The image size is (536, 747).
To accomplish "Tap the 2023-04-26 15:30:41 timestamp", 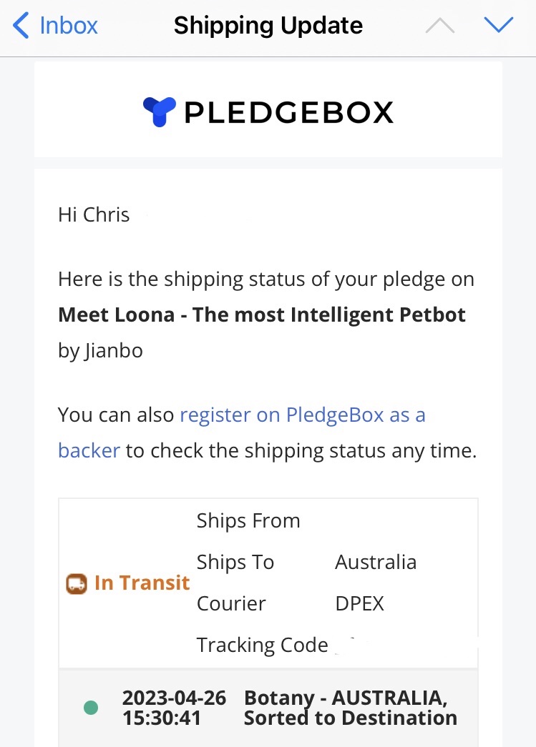I will click(x=174, y=708).
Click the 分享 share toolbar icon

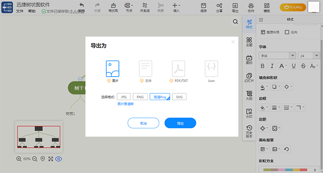[x=219, y=7]
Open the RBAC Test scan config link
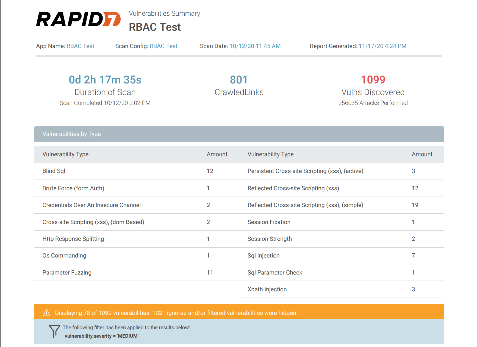The width and height of the screenshot is (477, 347). (163, 46)
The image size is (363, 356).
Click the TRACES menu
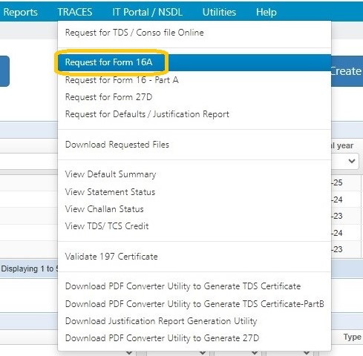pos(75,12)
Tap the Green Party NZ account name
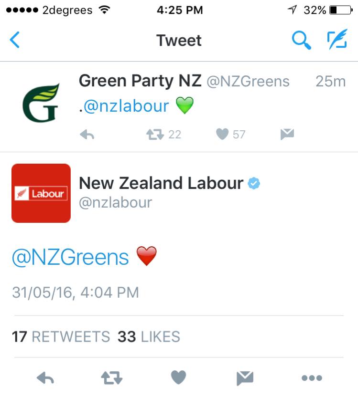Viewport: 358px width, 397px height. point(140,81)
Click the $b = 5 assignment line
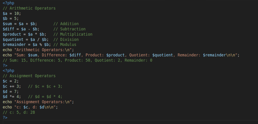This screenshot has height=124, width=258. click(x=11, y=18)
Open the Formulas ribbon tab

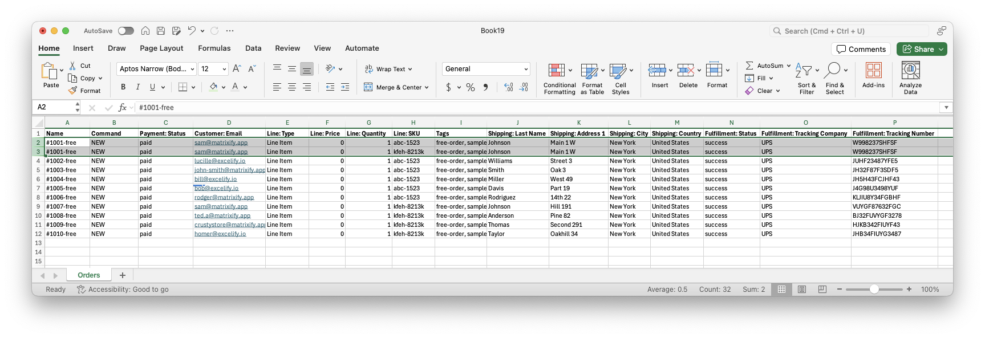214,48
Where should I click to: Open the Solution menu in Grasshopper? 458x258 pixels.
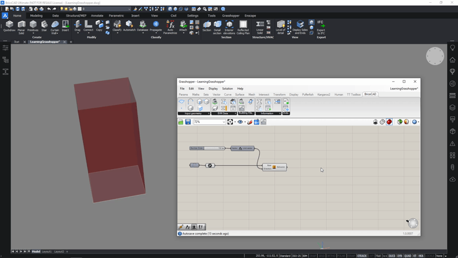(227, 89)
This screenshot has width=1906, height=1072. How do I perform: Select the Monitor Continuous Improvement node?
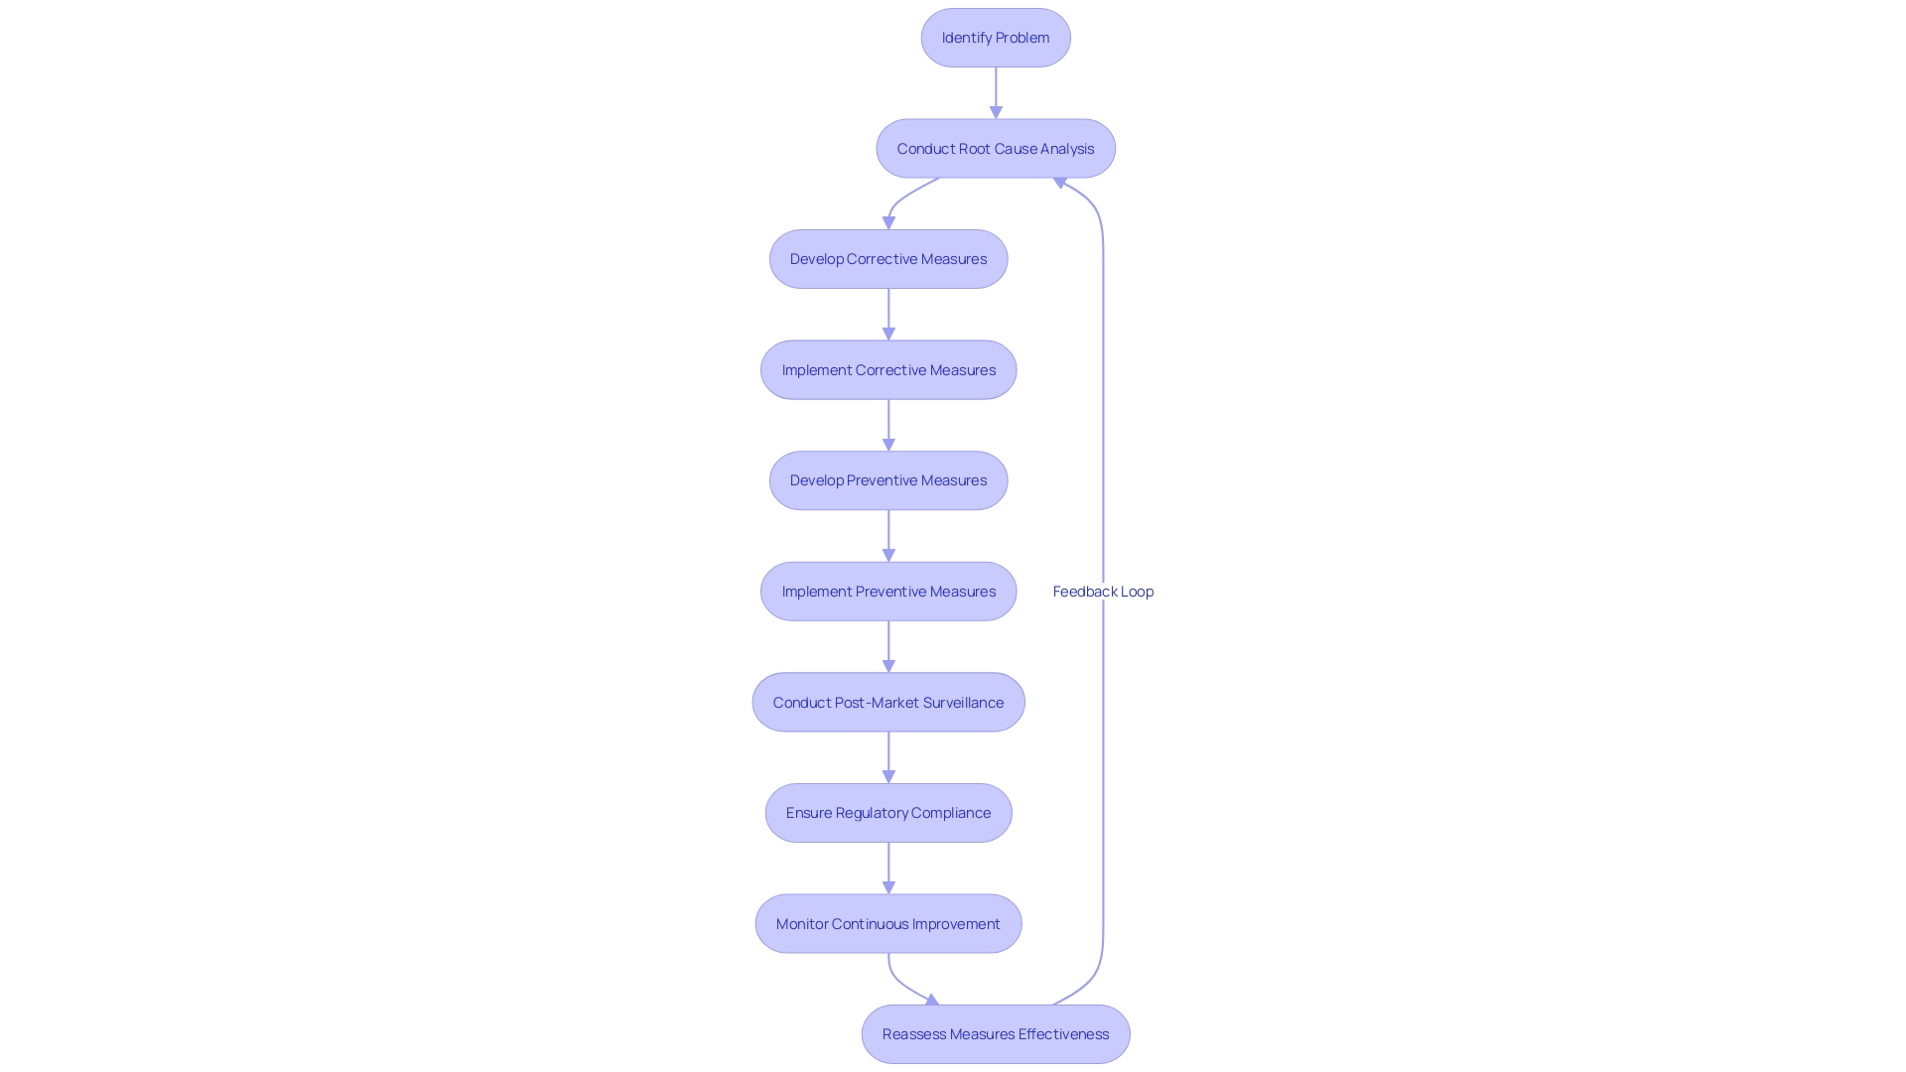887,923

- _Task item_
Would you please copy all lines in the data that contain the word "image"?

- _Exercise response_
The image size is (536, 747).
The image size is (363, 356).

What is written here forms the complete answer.